Saved data entries
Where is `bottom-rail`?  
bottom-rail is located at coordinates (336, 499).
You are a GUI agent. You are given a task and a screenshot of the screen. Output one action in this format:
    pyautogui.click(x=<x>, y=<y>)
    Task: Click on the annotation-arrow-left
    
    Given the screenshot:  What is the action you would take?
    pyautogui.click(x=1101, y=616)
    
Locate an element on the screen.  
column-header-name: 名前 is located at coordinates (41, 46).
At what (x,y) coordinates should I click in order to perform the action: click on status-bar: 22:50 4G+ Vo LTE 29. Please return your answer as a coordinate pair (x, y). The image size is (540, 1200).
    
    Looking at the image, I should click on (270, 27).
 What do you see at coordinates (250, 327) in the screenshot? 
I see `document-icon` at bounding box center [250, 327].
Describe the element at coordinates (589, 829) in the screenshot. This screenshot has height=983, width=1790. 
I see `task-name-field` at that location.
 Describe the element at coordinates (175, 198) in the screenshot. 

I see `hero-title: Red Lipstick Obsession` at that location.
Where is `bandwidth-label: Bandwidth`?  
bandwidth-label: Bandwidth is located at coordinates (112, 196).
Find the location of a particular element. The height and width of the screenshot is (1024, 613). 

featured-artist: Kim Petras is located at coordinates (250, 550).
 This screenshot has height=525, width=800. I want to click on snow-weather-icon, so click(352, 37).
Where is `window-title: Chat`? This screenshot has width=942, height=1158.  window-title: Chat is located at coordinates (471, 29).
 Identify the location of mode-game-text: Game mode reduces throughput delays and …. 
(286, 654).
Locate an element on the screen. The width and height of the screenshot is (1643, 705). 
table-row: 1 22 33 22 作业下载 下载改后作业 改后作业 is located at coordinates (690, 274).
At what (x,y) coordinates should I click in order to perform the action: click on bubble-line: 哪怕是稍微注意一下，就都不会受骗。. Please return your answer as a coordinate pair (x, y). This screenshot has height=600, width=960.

[What is being asked] Edit the lines above so that "Describe the element" becomes "Identify the element" wherever it occurs, and leave every other part unchanged.

[Task answer]
Where is `bottom-rail`?  
bottom-rail is located at coordinates (336, 499).
You are a GUI agent. You are given a task and a screenshot of the screen. Output one action in this format:
    pyautogui.click(x=<x>, y=<y>)
    Task: Click on the annotation-arrow-left
    
    Given the screenshot:  What is the action you would take?
    pyautogui.click(x=1101, y=616)
    
Locate an element on the screen.  
column-header-name: 名前 is located at coordinates (41, 46).
At what (x,y) coordinates should I click in order to perform the action: click on status-bar: 22:50 4G+ Vo LTE 29. Please return your answer as a coordinate pair (x, y). The image size is (540, 1200).
    
    Looking at the image, I should click on (270, 27).
 What do you see at coordinates (250, 327) in the screenshot? 
I see `document-icon` at bounding box center [250, 327].
Identify the element at coordinates (589, 829) in the screenshot. This screenshot has height=983, width=1790. 
I see `task-name-field` at that location.
 Identify the element at coordinates (175, 198) in the screenshot. 

I see `hero-title: Red Lipstick Obsession` at that location.
Where is `bandwidth-label: Bandwidth`?  
bandwidth-label: Bandwidth is located at coordinates (112, 196).
Find the location of a particular element. The height and width of the screenshot is (1024, 613). 

featured-artist: Kim Petras is located at coordinates (250, 550).
 This screenshot has height=525, width=800. I want to click on snow-weather-icon, so click(352, 37).
Where is `window-title: Chat`? This screenshot has width=942, height=1158.  window-title: Chat is located at coordinates (471, 29).
 Identify the location of mode-game-text: Game mode reduces throughput delays and …. 
(286, 654).
Locate an element on the screen. The width and height of the screenshot is (1643, 705). 
table-row: 1 22 33 22 作业下载 下载改后作业 改后作业 is located at coordinates (690, 274).
At what (x,y) coordinates should I click in order to perform the action: click on bubble-line: 哪怕是稍微注意一下，就都不会受骗。. Please return your answer as a coordinate pair (x, y). This screenshot has height=600, width=960.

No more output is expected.